More than 150,000 Palestinians live in Bethlehem and the adjacent towns of Beit Jala and Beit Sahour. Some of them dart through olive groves and over surrounding hills to evade occupation army checkpoints and try to reach jobs in Jerusalem.
RAIDS CONTINUE AND PLAN STALLS
Citing what it called intelligence warnings of resistance attacks, Israeli forces resumed raids in the West Bank at the weekend amid an apparent stalemate over how to broaden the plan.
Israel has not carried out its pledge to ease military closures in the Gaza Strip amid new violence there and an agreement for a withdrawal from Hebron foundered at the weekend.
"We continue to urge both sides to continue to move down that road that they started with," State Department spokesman Richard Boucher told a briefing in Washington.
He said Palestinian security forces must take over "so that they can prevent the recurrence of violence and terror."
An Israeli military source said on Tuesday that the Israeli commander of a brigade in the Gaza Strip held talks in a "good spirit" with Palestinian counterparts on Monday on how to improve security and "the quality of life of the Palestinians."
Palestinian security officials said on Tuesday they saw no easing of occupation army restrictions on Palestinians in the Gaza Strip.
Israel has also been concerned over the role of its Arab citizens in the uprising which flared after peace moves stalled. At least 1,510 Palestinians and 589 Israelis have been killed in the violence since the start of the revolt in September, 2000.
Israeli forces said on Monday they arrested seven Israeli Arabs accused of helping a Palestinian resistance bomber blow up a bus in northern Israel three weeks ago, killing nine people.

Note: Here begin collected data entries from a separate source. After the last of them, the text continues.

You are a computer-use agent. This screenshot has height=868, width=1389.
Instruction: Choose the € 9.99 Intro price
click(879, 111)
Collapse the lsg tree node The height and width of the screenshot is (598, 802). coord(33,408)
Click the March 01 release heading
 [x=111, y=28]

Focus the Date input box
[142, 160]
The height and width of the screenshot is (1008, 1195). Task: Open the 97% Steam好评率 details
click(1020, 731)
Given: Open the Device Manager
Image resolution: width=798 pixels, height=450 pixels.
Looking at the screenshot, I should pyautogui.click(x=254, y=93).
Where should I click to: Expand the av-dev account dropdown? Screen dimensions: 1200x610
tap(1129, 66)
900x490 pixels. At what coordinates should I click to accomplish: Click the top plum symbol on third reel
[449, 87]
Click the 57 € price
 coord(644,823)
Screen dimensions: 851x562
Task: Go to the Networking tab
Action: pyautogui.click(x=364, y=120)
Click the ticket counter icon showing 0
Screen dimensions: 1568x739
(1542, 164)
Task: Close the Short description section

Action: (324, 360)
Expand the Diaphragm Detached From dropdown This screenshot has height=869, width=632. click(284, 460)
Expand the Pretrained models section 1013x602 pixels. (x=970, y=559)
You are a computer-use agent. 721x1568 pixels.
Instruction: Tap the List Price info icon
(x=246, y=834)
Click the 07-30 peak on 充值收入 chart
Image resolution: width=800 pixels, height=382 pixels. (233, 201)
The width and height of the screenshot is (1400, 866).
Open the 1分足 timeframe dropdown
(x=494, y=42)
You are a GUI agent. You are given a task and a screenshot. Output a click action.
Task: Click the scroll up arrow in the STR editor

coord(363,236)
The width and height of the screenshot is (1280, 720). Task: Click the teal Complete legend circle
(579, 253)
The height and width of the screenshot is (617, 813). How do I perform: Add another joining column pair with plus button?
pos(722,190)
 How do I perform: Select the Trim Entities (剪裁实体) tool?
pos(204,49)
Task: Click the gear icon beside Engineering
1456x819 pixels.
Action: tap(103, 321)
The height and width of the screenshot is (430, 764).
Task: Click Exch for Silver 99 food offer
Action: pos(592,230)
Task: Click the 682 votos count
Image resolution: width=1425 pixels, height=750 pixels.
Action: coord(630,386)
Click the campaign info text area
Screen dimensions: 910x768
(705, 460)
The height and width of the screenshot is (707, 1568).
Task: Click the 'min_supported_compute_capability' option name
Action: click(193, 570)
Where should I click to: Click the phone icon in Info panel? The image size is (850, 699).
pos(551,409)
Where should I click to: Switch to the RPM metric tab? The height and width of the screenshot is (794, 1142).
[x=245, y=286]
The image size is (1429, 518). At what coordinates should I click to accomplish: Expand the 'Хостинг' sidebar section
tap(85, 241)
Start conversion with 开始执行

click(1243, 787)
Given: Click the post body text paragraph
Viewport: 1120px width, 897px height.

Israel's one million Arab citizens tread a thin line between loyalty to the Jewish state and sympathy for the Palestinian uprising against Israeli occupation. Many complain of entrenched discrimination in Israel but limit protest to political means.
MILITANT ARRESTED
The occupation army on Monday also arrested Jamal Abdel Salam Abu el-Heijah, leader of Hamas in the Jenin region, who tops Israel's list of wanted militants in the northern West Bank.
Israeli security sources said he was behind three resistance bombings that killed 39 people in Israel. Several other suspected militants were also arrested in the raid.
Britain's chief rabbi, Jonathan Sacks, was quoted on Tuesday as saying that Israel had adopted a stance incompatible with the deepest ideals of Judaism.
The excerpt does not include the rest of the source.